The consequences of a LOCA are not being increased, since the 
analysis has shown that the Emergency Core Cooling System (ECCS) is 
designed such that its calculated cooling performance conforms to 
the criteria contained in 10 CFR 50.46, ``Acceptance criteria for 
emergency core cooling systems for light-water nuclear power 
reactors.'' No other accident consequence is potentially affected by 
this change.
    All systems will continue to be operated in accordance with 
current design requirements under the new analysis, therefore no new 
components or system interactions have been identified that could 
lead to an increase in the probability of any accident previously 
evaluated in the Updated Final Safety Analysis Report (UFSAR). No 
changes were required to the Reactor Protection System (RPS) or 
Engineering Safety Features (ESF) setpoints because of the new 
analysis methodology.
    Therefore, it is concluded that this change does not 
significantly increase the probability or consequences of an 
accident previously evaluated.
    2. Does the proposed change create the possibility of a new or 
different kind of accident from any accident previously evaluated?
    There are no physical changes being made to the plant as a 
result of using the Westinghouse Best Estimate Large Break LOCA 
analysis methodology. No new modes of plant operation are being 
introduced. The configuration, operation and accident response of 
the structures or components are unchanged by utilization of the new 
analysis methodology. Analyses of transient events have confirmed 
that no transient event results in a new sequence of events that 
could lead to a new accident scenario. The parameters assumed in the 
analysis are within the design limits of existing plant equipment.
    In addition, employing the Westinghouse Best Estimate Large 
Break LOCA analysis methodology does not create any new failure 
modes that could lead to a different kind of accident. The design of 
all systems remains unchanged and no new equipment or systems have 
been installed which could potentially introduce new failure modes 
or accident sequences. No changes have been made to any RPS or ESF 
actuation setpoints.
    Based on this review, it is concluded that no new accident 
scenarios, failure mechanisms or limiting single failures are 
introduced as a result of the proposed changes.
    Therefore, the proposed TS changes do not create the possibility 
of a new or different kind of accident from any accident previously 
evaluated.
    3. Does the proposed change involve a significant reduction in a 
margin of safety?
    It has been shown that the analytic technique used in the 
Westinghouse Best Estimate Large Break LOCA analysis methodology 
realistically describes the expected behavior of the reactor system 
during a postulated LOCA. Uncertainties have been accounted for as 
required by 10 CFR 50.46. A sufficient number of LOCAs with 
different break sizes, different locations, and other variations in 
properties have been considered to provide assurance that the most 
severe postulated LOCAs have been evaluated. The analysis has 
demonstrated that all acceptance criteria contained in 10 CFR 50.46 
paragraph b continue to be satisfied.
    Therefore, it is concluded that this change does not involve a 
significant reduction in the margin of safety.
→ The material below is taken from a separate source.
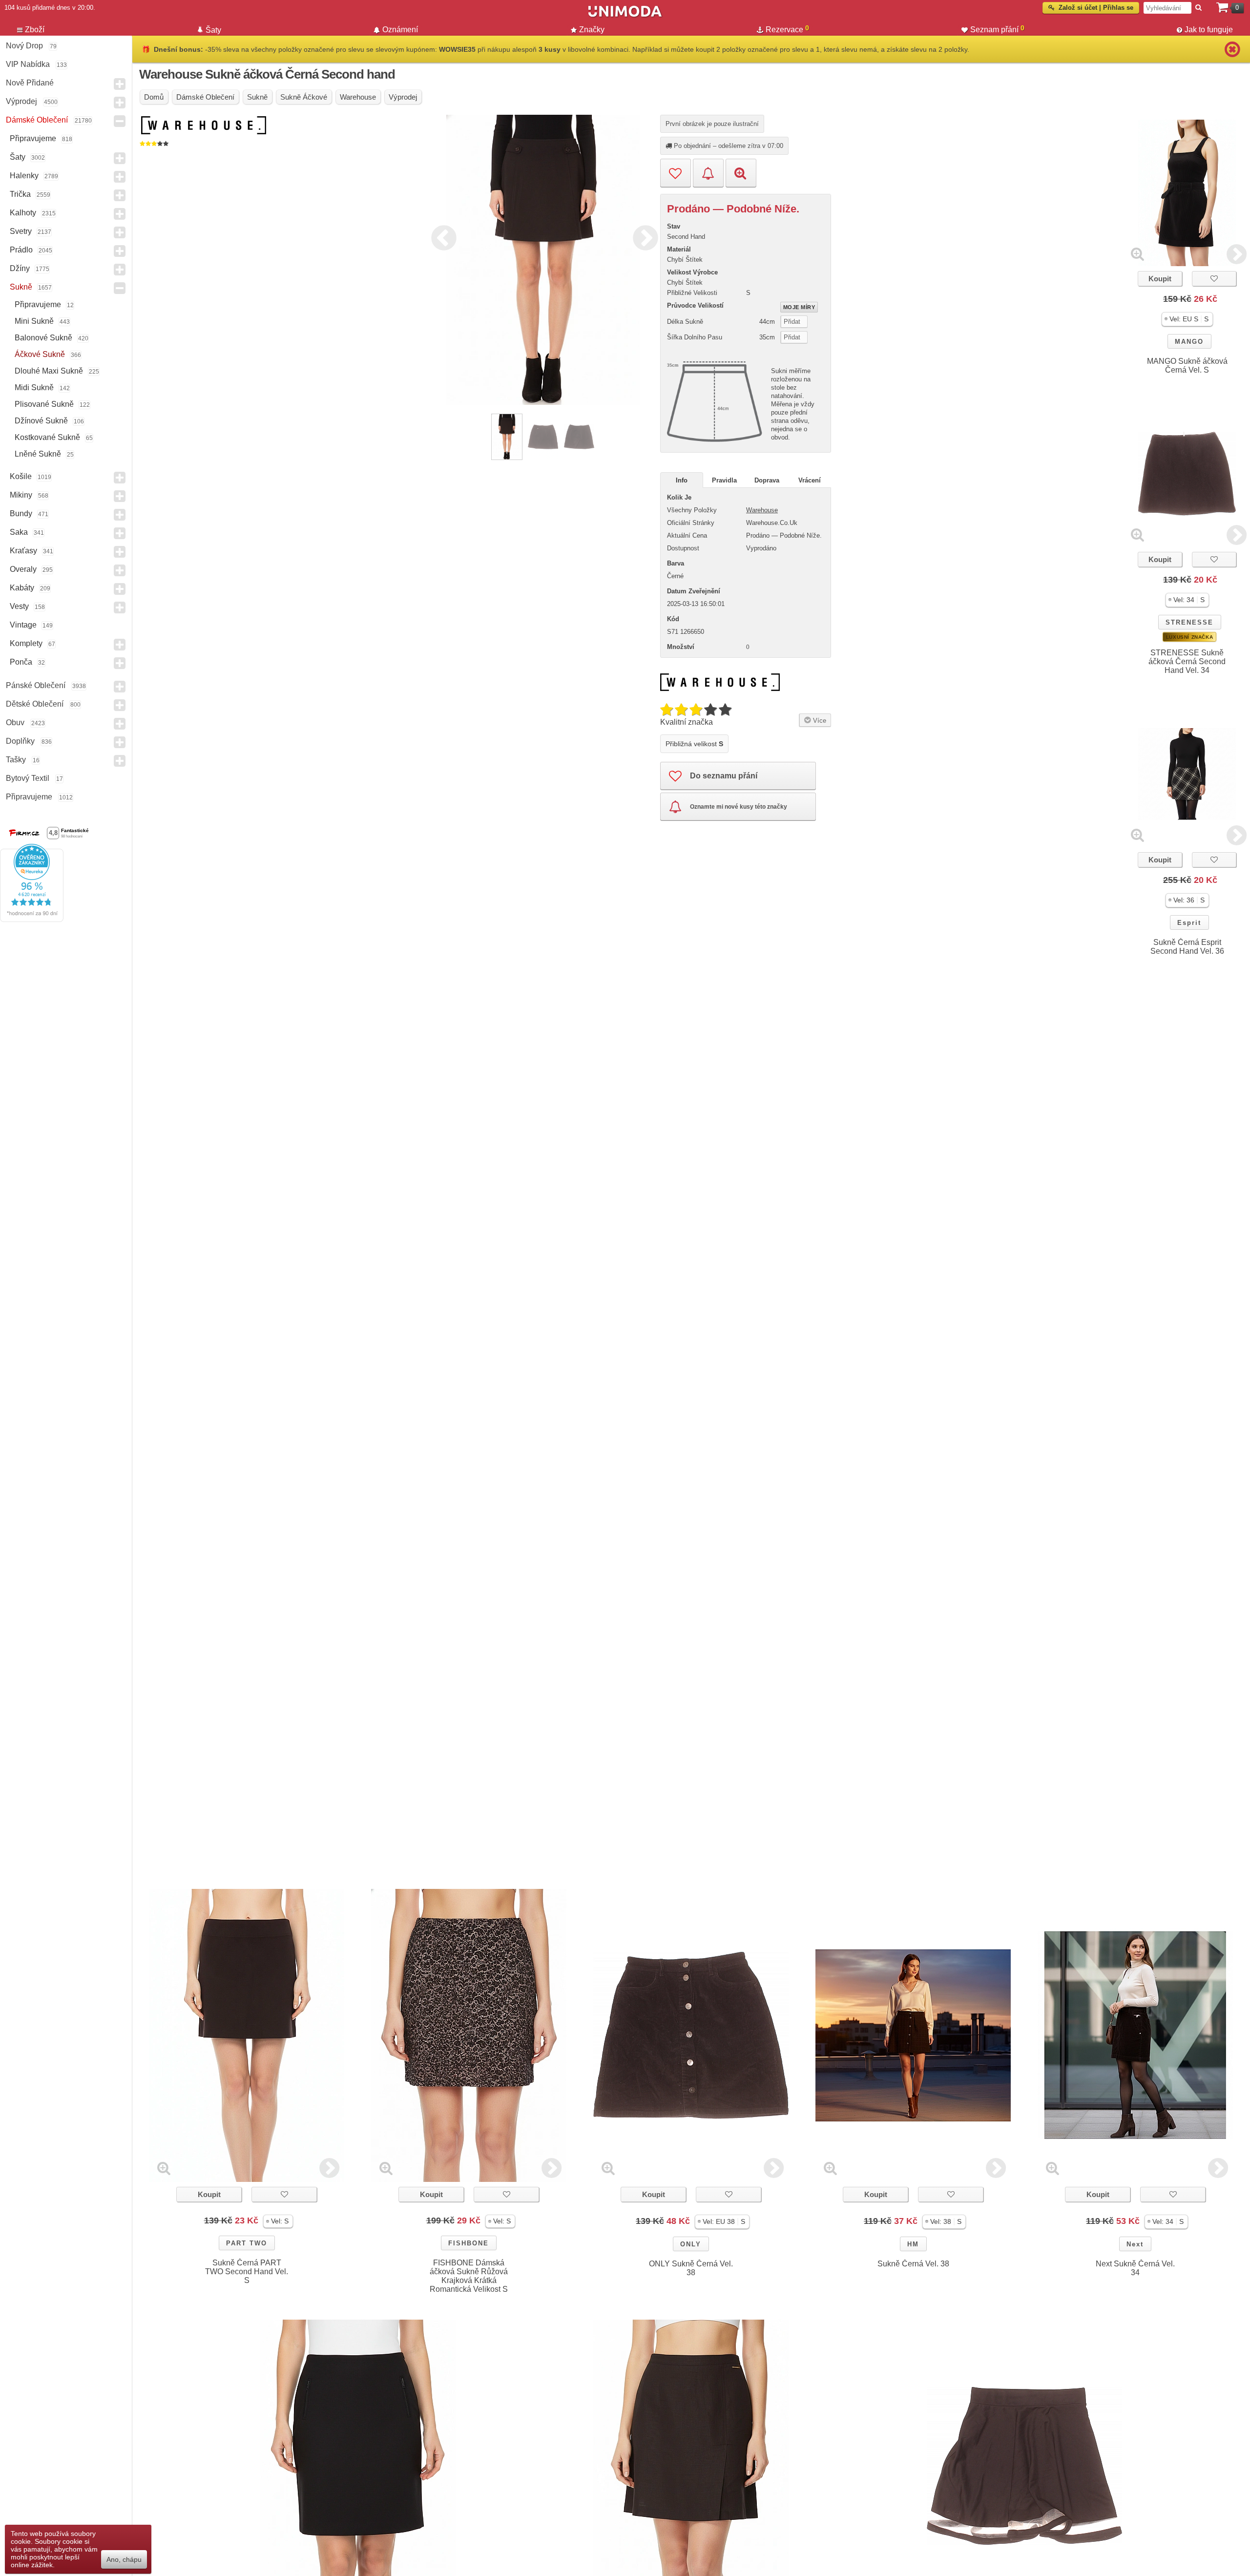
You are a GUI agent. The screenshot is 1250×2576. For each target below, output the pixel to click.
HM (913, 2244)
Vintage (23, 625)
    The NRC staff has reviewed the licensee's analysis and, based on 
this review, it appears that the three standards of 10 CFR 50.92(c) are 
satisfied. Therefore, the NRC staff proposes to determine that the 
amendment request involves no significant hazards consideration.
    Attorney for licensee: M. Stanford Blanton, Esq., Balch and 
Bingham, Post Office Box 306, 1710 Sixth Avenue North, Birmingham, 
Alabama 35201.
    NRC Section Chief: Evangelos C. Marino.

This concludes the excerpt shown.